La terapia CAR T rappresenta una possibilità di cura per pazienti affetti da patologie oncoematologiche, come leucemie, linfomi e mielomi, soprattutto nei casi in cui si siano verificate recidive dopo trattamenti tradizionali. Si tratta di un percorso complesso che inizia con il prelievo dei linfociti del paziente attraverso una procedura di aferesi.

Nel caso specifico, il prelievo era stato effettuato a fine gennaio presso l’Unità di Aferesi del Servizio Trasfusionale di Taranto. Le cellule raccolte sono state successivamente trasferite a un’azienda specializzata per le verifiche di qualità e quantità, prima di essere sottoposte al processo di ingegnerizzazione genetica. Durante questa fase viene inserito nei linfociti il recettore CAR, capace di riconoscere e attaccare le cellule tumorali.

Una volta completata la preparazione, i linfociti modificati sono stati reinfusi alla paziente ricoverata presso il reparto di Ematologia del Moscati, seguendo protocolli consolidati e nel rispetto delle procedure previste. “Secondo le normali e consolidate procedure, e con l’osservanza di tutte le regole previste, i linfociti CAR T sono stati reinfusi nella paziente”, sottolinea la Asl.

Pochi minuti dopo l’inizio dell’infusione, la donna ha accusato un malore che ha portato all’immediata sospensione del trattamento. La situazione è rapidamente degenerata in un arresto cardiocircolatorio. Le manovre rianimatorie hanno consentito una temporanea ripresa dell’attività cardiaca, ma la paziente è stata trasferita in Rianimazione in stato di coma, dove è deceduta il giorno successivo.

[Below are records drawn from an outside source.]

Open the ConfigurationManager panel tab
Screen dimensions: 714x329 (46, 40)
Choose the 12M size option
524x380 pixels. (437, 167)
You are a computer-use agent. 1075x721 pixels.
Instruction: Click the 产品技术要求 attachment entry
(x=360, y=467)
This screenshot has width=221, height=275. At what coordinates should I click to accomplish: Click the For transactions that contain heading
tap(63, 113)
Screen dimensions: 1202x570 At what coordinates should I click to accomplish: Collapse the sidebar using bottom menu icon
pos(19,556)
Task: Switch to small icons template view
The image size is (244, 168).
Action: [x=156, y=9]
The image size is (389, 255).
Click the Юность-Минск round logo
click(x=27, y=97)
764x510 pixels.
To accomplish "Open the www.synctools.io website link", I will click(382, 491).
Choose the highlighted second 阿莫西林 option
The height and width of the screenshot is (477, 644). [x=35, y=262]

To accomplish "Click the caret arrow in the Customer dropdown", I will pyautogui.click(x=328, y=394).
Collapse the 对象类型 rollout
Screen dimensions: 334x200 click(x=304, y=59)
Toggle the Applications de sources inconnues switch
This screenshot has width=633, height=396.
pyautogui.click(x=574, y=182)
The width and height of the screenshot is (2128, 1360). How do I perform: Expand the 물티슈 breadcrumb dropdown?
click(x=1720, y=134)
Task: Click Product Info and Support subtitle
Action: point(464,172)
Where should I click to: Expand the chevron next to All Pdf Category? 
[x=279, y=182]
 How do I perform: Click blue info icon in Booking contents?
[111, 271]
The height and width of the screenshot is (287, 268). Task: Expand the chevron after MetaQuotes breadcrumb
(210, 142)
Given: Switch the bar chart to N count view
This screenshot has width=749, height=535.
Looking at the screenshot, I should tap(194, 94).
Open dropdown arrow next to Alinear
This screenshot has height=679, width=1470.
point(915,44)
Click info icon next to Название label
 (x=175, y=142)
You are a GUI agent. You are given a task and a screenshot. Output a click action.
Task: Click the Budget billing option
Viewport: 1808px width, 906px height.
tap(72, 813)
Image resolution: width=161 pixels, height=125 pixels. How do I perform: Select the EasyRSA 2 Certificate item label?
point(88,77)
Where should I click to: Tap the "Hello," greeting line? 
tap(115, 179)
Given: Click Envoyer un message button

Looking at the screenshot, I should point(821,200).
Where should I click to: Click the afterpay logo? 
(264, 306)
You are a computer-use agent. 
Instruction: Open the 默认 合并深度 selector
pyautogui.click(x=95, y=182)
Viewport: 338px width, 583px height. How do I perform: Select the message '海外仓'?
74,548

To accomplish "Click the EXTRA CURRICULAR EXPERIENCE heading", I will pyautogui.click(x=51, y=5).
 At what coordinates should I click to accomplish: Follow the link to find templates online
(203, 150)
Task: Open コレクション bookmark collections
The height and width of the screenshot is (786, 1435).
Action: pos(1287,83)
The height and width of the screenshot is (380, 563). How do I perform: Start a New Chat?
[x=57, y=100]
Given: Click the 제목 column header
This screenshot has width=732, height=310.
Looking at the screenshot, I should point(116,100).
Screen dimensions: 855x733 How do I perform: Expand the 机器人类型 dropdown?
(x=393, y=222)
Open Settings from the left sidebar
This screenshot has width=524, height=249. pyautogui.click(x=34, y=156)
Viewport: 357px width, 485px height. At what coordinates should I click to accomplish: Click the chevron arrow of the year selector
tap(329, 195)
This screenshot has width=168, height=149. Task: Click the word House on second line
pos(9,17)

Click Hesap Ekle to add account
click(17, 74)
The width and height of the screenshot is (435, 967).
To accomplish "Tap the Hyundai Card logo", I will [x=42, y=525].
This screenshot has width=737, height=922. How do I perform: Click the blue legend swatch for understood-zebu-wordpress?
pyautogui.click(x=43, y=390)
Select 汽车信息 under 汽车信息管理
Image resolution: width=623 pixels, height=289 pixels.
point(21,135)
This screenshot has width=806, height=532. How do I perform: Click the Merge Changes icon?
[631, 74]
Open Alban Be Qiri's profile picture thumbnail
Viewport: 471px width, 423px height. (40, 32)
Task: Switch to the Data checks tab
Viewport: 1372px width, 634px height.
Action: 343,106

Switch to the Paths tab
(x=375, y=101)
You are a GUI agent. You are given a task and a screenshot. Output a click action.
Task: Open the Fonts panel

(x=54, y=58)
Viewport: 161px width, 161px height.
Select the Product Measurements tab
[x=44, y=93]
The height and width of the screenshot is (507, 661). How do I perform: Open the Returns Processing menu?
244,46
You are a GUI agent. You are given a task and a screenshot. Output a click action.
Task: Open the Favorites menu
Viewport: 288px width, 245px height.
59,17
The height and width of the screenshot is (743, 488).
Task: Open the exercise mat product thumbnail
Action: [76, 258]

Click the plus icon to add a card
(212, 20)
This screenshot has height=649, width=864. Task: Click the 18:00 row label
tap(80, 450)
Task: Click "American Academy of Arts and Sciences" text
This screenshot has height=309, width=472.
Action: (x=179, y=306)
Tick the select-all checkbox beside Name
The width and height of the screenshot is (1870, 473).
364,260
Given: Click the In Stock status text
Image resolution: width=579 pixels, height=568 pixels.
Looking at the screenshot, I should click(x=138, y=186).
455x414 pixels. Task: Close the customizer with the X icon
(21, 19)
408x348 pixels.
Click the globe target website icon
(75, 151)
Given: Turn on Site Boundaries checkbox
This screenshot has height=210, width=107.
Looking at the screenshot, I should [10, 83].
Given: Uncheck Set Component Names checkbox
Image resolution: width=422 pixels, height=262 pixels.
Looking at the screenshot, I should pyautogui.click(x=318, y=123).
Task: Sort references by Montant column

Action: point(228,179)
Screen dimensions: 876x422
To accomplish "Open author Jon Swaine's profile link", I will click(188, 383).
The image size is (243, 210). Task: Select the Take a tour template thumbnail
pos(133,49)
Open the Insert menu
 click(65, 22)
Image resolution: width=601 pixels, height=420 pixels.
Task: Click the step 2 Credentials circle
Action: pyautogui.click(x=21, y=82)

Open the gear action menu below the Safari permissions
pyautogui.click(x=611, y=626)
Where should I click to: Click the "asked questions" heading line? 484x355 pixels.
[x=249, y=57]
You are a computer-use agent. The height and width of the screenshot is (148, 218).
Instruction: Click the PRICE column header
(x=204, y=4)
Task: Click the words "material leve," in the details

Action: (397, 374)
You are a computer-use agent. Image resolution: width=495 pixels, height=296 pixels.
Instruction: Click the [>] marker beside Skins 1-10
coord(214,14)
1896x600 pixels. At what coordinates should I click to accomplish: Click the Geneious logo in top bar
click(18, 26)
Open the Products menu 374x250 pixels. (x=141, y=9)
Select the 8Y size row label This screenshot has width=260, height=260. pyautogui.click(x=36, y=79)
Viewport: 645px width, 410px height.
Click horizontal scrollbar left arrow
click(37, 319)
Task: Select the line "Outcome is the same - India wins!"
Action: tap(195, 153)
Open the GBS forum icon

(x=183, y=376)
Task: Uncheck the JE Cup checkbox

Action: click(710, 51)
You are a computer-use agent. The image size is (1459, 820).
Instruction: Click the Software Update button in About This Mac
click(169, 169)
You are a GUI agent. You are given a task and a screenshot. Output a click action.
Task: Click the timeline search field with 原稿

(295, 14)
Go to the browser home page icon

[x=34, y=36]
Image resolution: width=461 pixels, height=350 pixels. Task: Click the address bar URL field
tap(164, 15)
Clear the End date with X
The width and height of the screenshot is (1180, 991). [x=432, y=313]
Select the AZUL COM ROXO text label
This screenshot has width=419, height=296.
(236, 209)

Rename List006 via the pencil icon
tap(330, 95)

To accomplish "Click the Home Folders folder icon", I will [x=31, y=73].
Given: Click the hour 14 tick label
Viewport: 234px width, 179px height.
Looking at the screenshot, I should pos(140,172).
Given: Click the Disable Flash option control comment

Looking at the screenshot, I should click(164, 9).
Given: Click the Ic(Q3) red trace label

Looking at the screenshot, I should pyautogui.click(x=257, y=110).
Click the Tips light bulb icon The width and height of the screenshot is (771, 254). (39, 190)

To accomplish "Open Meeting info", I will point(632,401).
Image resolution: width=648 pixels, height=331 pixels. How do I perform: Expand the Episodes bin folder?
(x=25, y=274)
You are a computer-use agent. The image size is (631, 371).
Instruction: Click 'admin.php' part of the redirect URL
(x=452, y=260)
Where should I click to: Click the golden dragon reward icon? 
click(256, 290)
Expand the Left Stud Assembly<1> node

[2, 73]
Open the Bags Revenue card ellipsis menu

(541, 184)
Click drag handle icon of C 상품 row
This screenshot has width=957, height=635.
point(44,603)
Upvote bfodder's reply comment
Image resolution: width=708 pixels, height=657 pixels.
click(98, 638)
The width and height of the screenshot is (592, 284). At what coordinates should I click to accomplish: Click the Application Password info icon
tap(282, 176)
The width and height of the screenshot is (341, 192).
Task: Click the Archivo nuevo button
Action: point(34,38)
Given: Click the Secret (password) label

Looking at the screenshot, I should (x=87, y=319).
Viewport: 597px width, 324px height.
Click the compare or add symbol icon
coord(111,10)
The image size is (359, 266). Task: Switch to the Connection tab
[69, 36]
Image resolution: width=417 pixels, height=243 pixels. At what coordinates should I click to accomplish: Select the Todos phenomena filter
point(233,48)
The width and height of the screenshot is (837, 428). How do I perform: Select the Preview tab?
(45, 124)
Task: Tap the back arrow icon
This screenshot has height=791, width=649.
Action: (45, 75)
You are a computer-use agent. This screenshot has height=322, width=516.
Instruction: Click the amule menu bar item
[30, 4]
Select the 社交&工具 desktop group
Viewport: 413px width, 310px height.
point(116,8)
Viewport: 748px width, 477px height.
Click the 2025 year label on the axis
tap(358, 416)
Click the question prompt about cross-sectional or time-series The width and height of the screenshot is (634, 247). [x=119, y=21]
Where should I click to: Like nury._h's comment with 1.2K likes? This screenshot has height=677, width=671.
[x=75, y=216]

L’azienda sanitaria esclude errori nelle procedure, parlando di un evento non prevedibile. “Il decesso non è stato conseguenza di errata trasfusione, ma una imprevedibile complicanza di una procedura correttamente eseguita”.

Il centro di Ematologia dell’ospedale Moscati è autorizzato a effettuare trattamenti CAR T dal 2022, anno in cui è stato il primo in Puglia a ottenere le certificazioni necessarie. Da allora, circa 50 pazienti sono stati sottoposti a questa tipologia di terapia.

Il commissario straordinario Vito Gregorio Colacicco ha espresso il proprio cordoglio per la vicenda, manifestando vicinanza ai familiari della donna.

La ricostruzione fornita dalla Asl punta a chiarire i contorni clinici dell’accaduto, in un caso che ha suscitato forte attenzione, evidenziando al tempo stesso la complessità connessa a trattamenti innovativi destinati a pazienti con patologie particolarmente gravi.